* **EXERCISE DETAILS**:
From the following material, work out how many lines include the string "icon"; respond with the number only.

------------

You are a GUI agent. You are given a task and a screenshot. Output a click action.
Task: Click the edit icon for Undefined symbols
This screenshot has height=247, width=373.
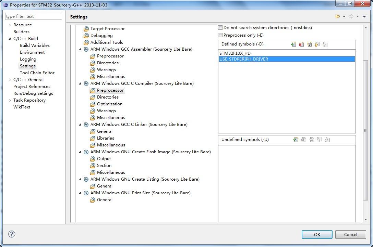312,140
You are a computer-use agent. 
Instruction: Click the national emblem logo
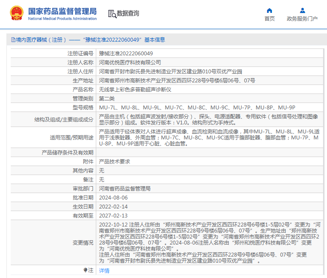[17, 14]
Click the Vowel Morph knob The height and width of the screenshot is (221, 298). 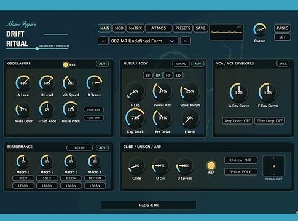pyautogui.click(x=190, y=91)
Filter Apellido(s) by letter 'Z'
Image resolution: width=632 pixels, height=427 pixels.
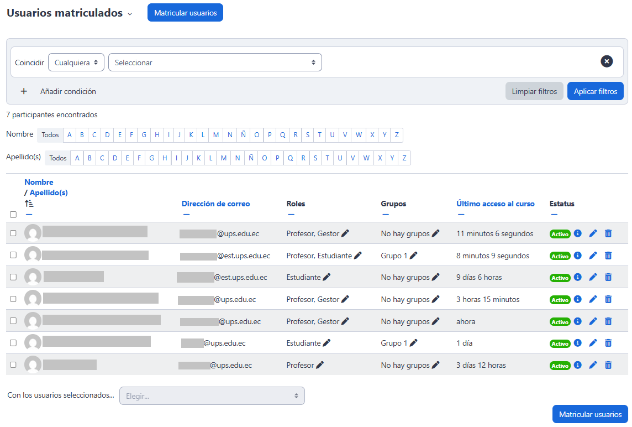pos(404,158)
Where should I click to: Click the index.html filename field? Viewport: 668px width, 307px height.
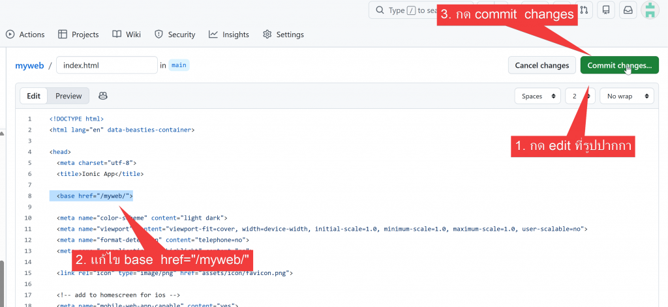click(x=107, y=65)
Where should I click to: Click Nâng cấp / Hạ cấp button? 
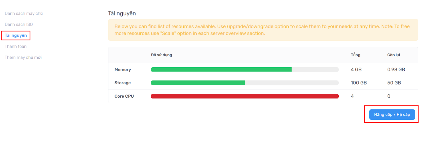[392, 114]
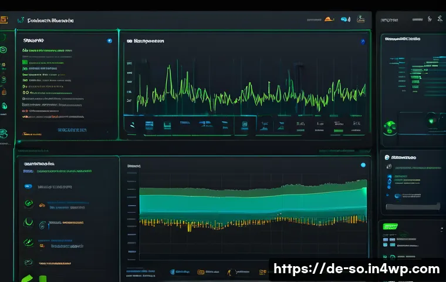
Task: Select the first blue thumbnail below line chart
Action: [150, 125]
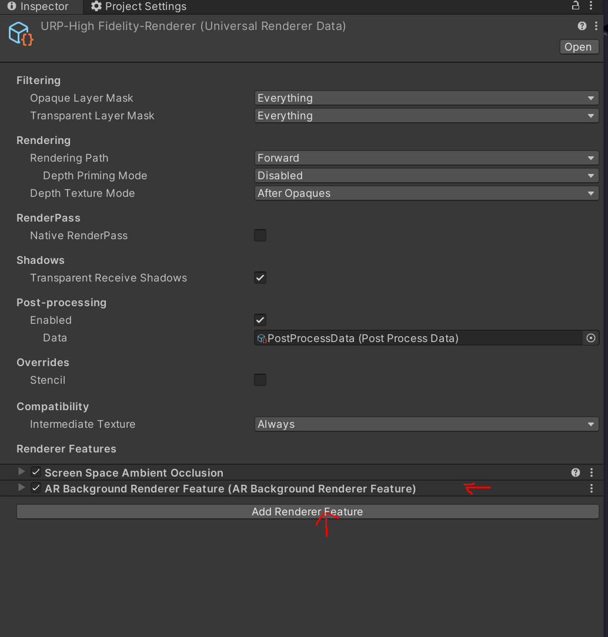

------------

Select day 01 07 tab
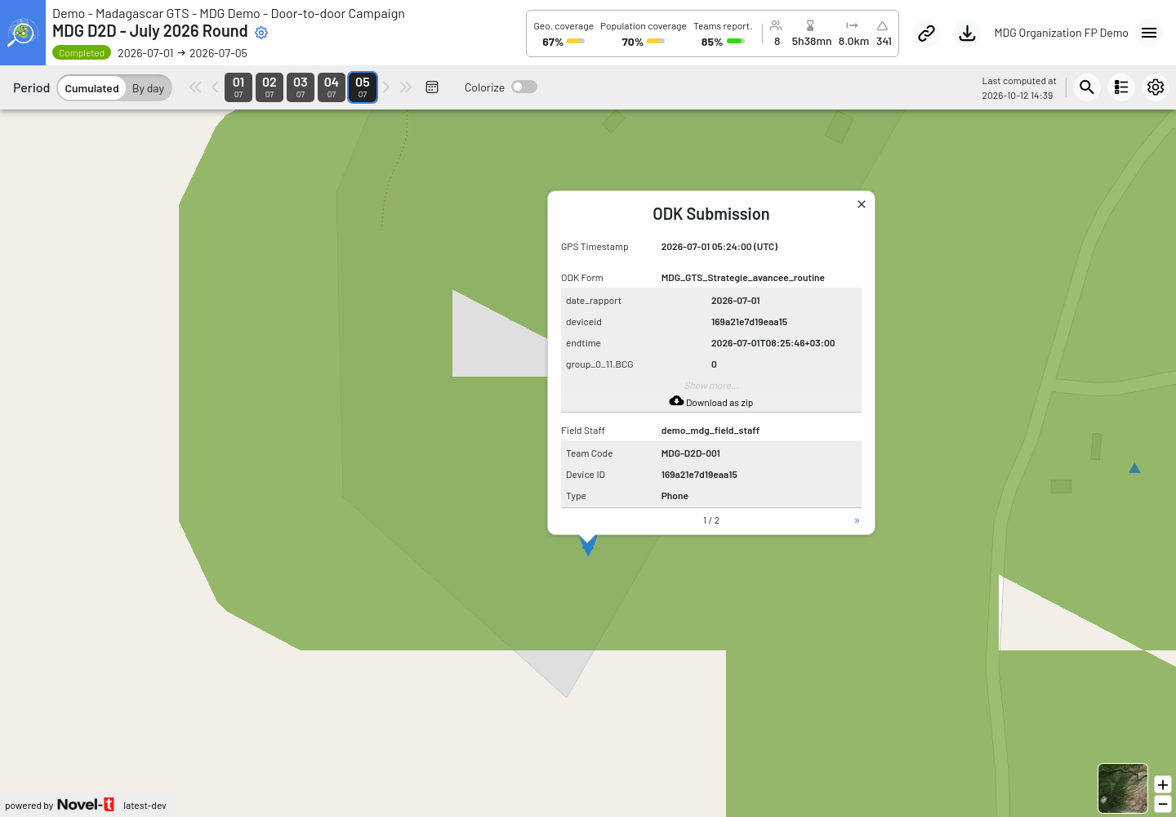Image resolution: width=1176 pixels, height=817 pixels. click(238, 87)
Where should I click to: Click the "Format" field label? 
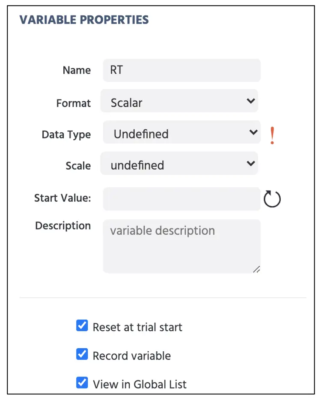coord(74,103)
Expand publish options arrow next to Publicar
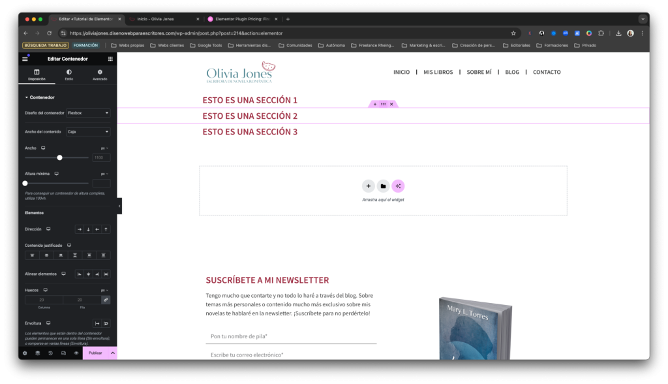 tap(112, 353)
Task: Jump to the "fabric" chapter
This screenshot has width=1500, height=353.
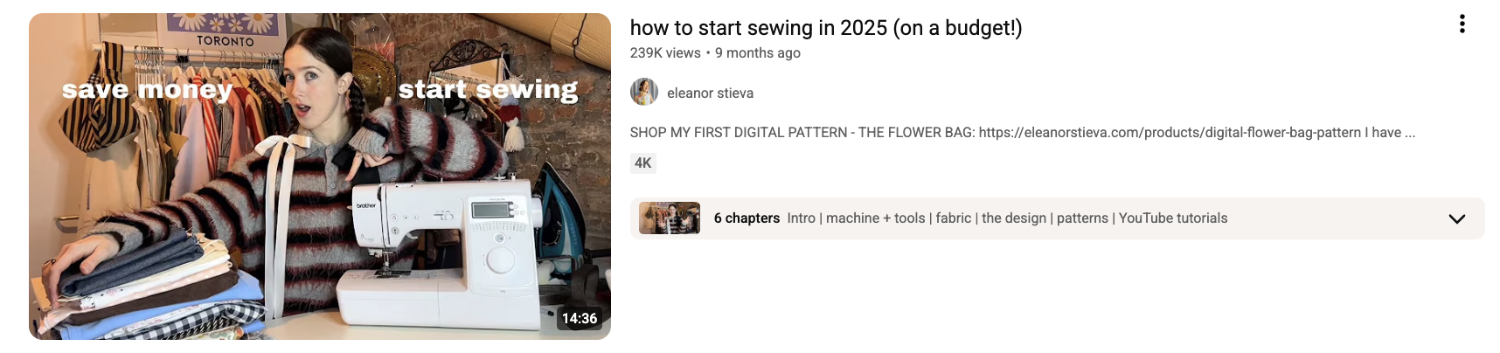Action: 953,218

------------

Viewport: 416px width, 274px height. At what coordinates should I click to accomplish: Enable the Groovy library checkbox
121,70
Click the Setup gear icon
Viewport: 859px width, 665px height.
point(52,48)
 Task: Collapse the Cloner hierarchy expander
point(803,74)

------------

* **RESPONSE**:
2